[Saved data entries]
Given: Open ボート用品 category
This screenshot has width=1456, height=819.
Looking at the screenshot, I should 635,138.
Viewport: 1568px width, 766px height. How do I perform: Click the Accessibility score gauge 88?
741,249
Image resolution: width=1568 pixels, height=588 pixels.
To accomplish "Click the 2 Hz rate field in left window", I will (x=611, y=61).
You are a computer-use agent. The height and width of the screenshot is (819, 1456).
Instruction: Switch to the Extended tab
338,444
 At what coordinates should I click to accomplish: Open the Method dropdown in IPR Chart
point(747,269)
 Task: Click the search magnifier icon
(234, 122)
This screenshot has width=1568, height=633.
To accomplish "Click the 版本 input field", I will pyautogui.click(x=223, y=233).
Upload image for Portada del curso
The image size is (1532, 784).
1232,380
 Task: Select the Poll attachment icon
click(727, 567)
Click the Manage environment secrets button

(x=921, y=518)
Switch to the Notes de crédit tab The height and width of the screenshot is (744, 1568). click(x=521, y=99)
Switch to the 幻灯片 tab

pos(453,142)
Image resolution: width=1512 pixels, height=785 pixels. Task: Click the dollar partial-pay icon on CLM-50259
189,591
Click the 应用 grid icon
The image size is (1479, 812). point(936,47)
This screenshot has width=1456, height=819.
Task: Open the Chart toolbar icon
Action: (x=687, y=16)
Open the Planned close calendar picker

* Exercise details
Retrieve each line from the records above where the word "field" occurs.

* Response
To accomplish "Click the 2 Hz rate field in left window", I will (x=611, y=61).
To accomplish "Click the 版本 input field", I will pyautogui.click(x=223, y=233).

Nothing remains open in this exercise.